**BRIEF 1**
Tally the lines of the records that contain the string "rivne", and give only the number.
Start SOURCE EXCERPT
One of the main criticisms of the Kagame government is that it is a condescending, Tutsi-dominated regime that, after winning the war in 1994 and ending the genocide, has gone on to lord it over the Hutu majority.

Until the RNC came along, the anti-Kigali rebel groups camped out in the eastern Democratic Republic of Congo, and the legal opposition parties inside Rwanda, were all Hutu.

Though in Africa there is a lot of pressure for everyone from the president’s family, village, and tribe to rally around him, and those who oppose him are often considered traitors, it is not a smart survival strategy.

Every president needs to have enemies and rivals from his tribe or region, because it gives him nationalist credentials.

If your “people” are all lined up to a man and woman behind you, it lends credibility to the charge that you are a tribal, not national, chief.

One East African president who has enjoyed the fruits that come from having a homeboy as an adversary is Uganda’s President Yoweri Museveni.

Opposition leader Kizza Besigye, with whom Museveni has had a frighteningly bitter rivalry since the former challenged him in the 2001 election, is from the west.

And he was Museveni’s confidant in his early days in power, and his physician during the bush war.
End SOURCE EXCERPT
Start THE INPUT
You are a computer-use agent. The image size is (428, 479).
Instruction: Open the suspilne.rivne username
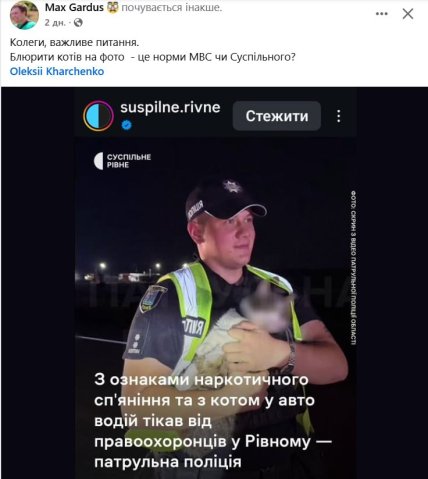[170, 107]
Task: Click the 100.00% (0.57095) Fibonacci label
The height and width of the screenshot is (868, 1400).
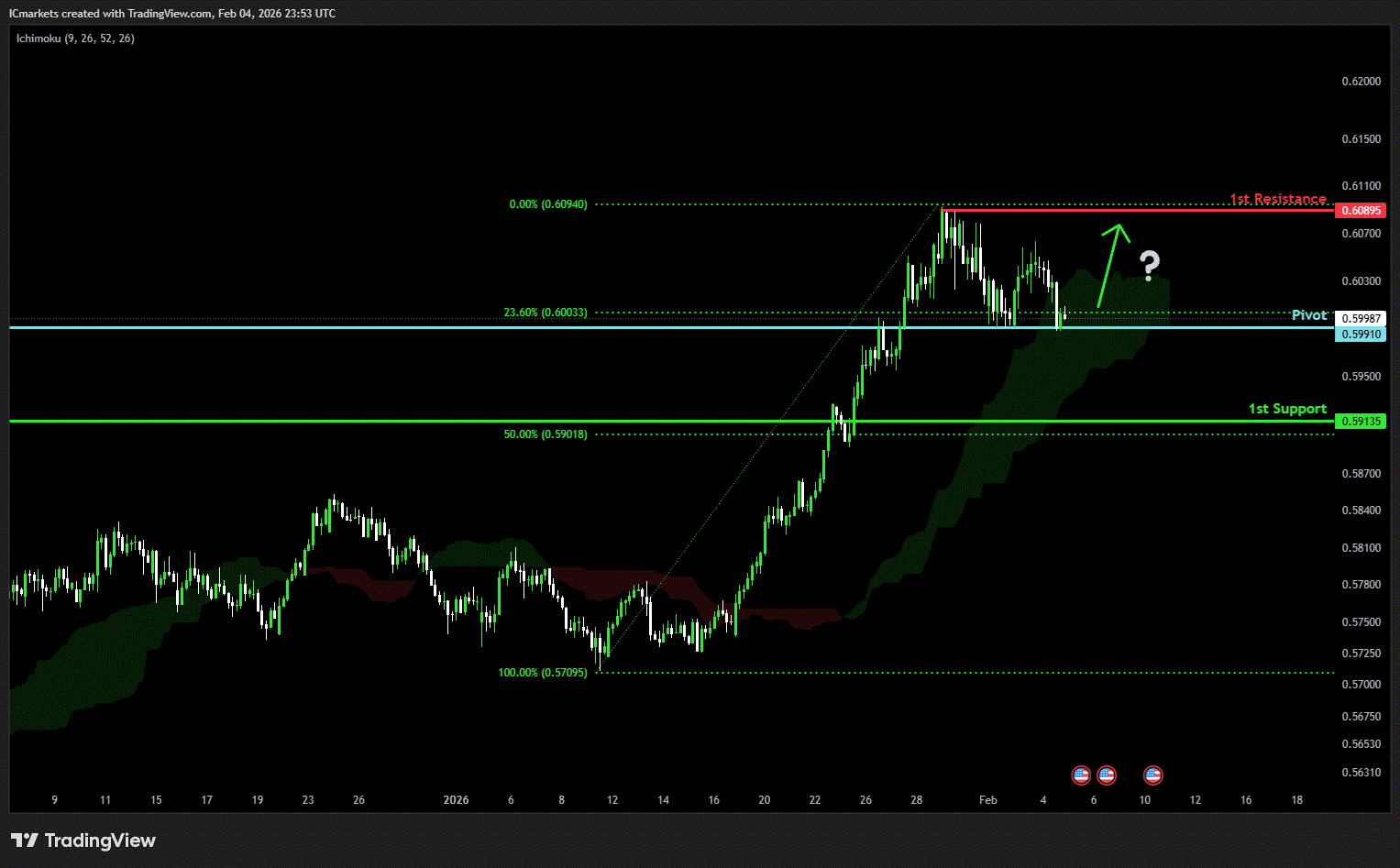Action: [x=543, y=673]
End THE INPUT
**BRIEF 2**
Resume the excerpt above about the rivals of Kagame and Museveni, starting right after its final sentence.

**TASK RESULT 1**
1

**TASK RESULT 2**
Unlike Kenya or Rwanda, Uganda’s political culture has not evolved to demand unquestioning loyalty from a president’s tribesmen and women.

Thus the first man who came close to finishing off military dictator Idi Amin was an officer from his hometown called Charles Arube.

In 1980, when Milton Obote’s Uganda People’s Congress stole the elections, the man who gave him and his party hell was one of the leaders of the Democratic Party, Adoko Nekyon. Nekyon is not just from Obote’s village, he is his cousin!

One result of this is that discussions about tribalism in Uganda can be very confusing and muddled.

For the same reason, Kagame needs prominent Tutsi critics and rivals, because the whole question about Tutsi power in Rwanda, could benefit a lot from confusion.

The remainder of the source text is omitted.